Liegt vor uns das Rote Meer in Gestalt von drohendem Mangel, Stellungsverlust oder einer schrecklichen Geschäftslage, so dürfen wir uns nicht mesmerisieren lassen durch das, was das Auge sieht oder das Ohr hört, deren Zeugnis nie zuverlässig ist. Laßt uns lieber über das Endliche hinausblicken, da wir doch wissen, daß die unendlichen Hilfsquellen des Gemüts der Idee des Gemüts, dem Menschen, stets zu Gebote stehen. Da der Mensch nie von dem Gemüt getrennt werden oder getrennt von dem Gemüt bestehen kann, kann er nie von seinem rechten Platz getrennt sein oder der Intelligenz, der Fähigkeit, des Muts oder der Weisheit ermangeln, die zur Lösung irgend eines Problems nötig sind. Nachdem diese geistigen Tatsachen in unserem Bewußtsein festgegründet sind, sind wir bereit, den nächsten und ebenso wichtigen Schritt zu machen: vorwärtszugehen und in die Tat umzusetzen, was wir als wissenschaftlich wahr erkennen. Was ist das Ergebnis? Nun, daß auch wir die herrliche Erfahrung machen, zu sehen, wie die Wasser des sterblichen Gemüts sich teilen, so daß wir „trocken”, d.h. auf der festen Grundlage wissenschaftlichen Beweises zu einer höheren Stufe der Erkenntnis und des Handelns vorwärtsgehen können.
Manchmal stehen wir beim Ausarbeiten eines Krankheitsproblems vor dem Roten Meer. Trotz unseres unerschütterlichen Festhaltens an der Wahrheit behauptet sich der Irrtum immer aufdringlicher, bis die Wasser sogar schon unsere Füße zu umspülen scheinen. Sollen wir der Einflüsterung des Irrtums Gehör schenken und glauben, daß sich die Wasser in diesem Falle wohl überhaupt nicht teilen werden, oder daß es vielleicht besser wäre, unsere Zuflucht zu einem andern Heilmittel zu nehmen?

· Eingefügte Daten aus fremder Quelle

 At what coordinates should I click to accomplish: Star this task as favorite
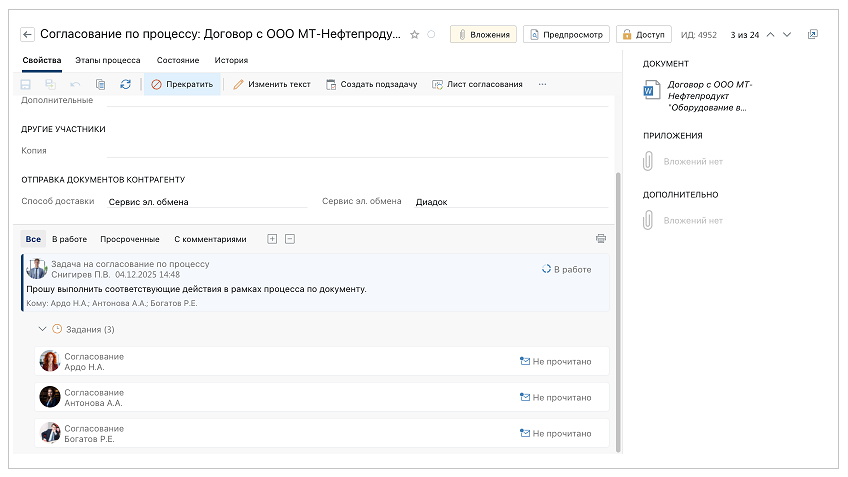(415, 34)
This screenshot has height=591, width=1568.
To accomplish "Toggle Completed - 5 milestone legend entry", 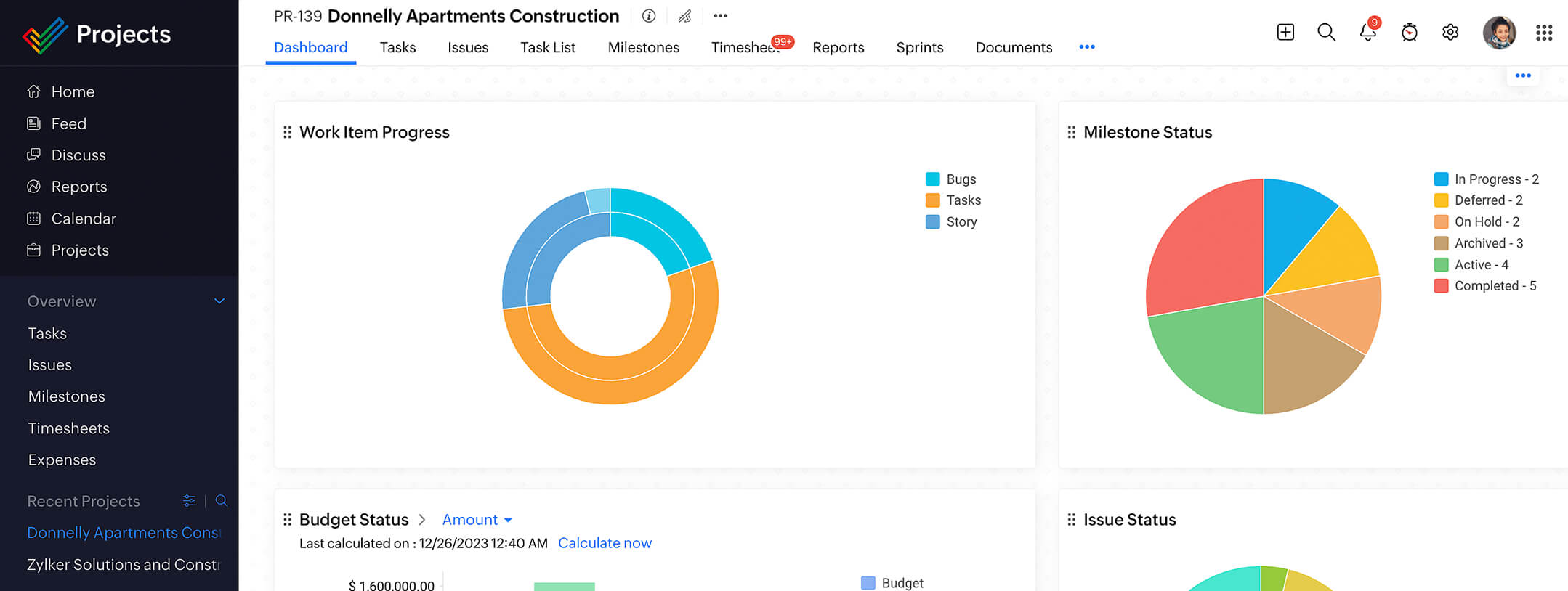I will tap(1487, 286).
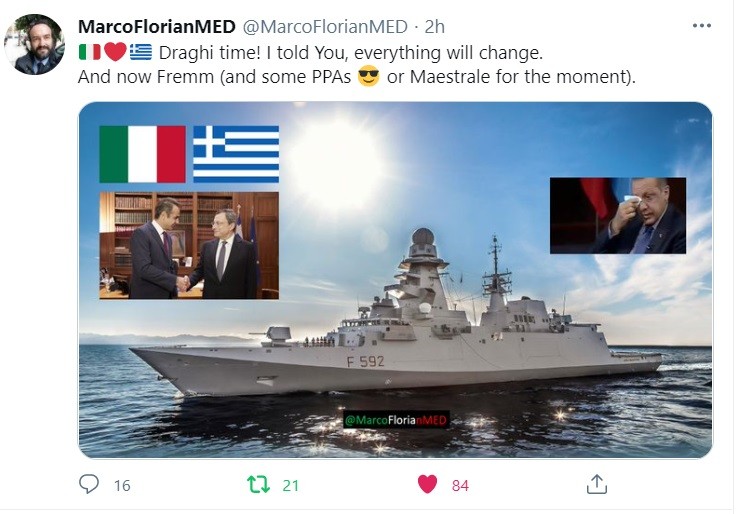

Nein! Dann ist es Zeit, des Vaters Hand noch fester zu fassen und das liebevolle Gebot vorwärtszugehen, zu befolgen, eingedenk, daß wir als die Söhne und Erben Gottes ermächtigt sind, zu „handeln wie einer, der alle Macht von Ihm besitzt, in dem wir unser Sein haben”.
Ein solcher Fall war ein sehr heiliges Erlebnis. Ein kleines Kind wurde von einer sogenannten akuten Krankheit befallen. Die Mutter und ein christlich-wissenschaftlicher Ausüber taten viel hingebungsvolle Arbeit; aber der Zustand des Kindes schien sich zusehends zu verschlimmern. Auf eindringliches Beharren anderer wurde etwa am dritten Tage ein Arzt gerufen. Nach seinem Urteil war der Fall hoffnungslos. Hier war in der Tat das Rote Meer! Aber die treuen Arbeiter gingen vorwärts, indem sie sich weigerten, an ein Gesetz außer dem Gesetz Gottes zu glauben, und standhaft von der Materie weg nach dem Geist sahen. Wieder einmal teilten sich die Wasser der Furcht und falscher Annahme, und es wurde bewiesen, daß der Weg vorwärts zu Sicherheit, Gesundheit und Freiheit führt.
Das Wunderbare beim Vorwärtsgehen ist, daß es jedesmal leichter wird, die Vorwände des Irrtums, die uns einzuschüchtern und unsere Schritte durch Furcht zu lähmen suchen, zum Schweigen zu bringen; denn durch jedes Erlebnis, das man richtig ins Auge faßt, wächst man mächtig im Glauben, in Sanftmut und Demut. Man lernt, daß man nur dann sicher geht, wenn man sich ganz an Gott hält, im Denken beständig das Gemüt widerspiegelt, der Wahrheit gehorcht, sich der Liebe ergibt. Diese Bekehrung des menschlichen Denkens zum Evangelium bringt den wirklichen Menschen ans Licht, von dem der Vater immerdar sagt: „Dies ist mein lieber Sohn, an welchem ich Wohlgefallen habe”.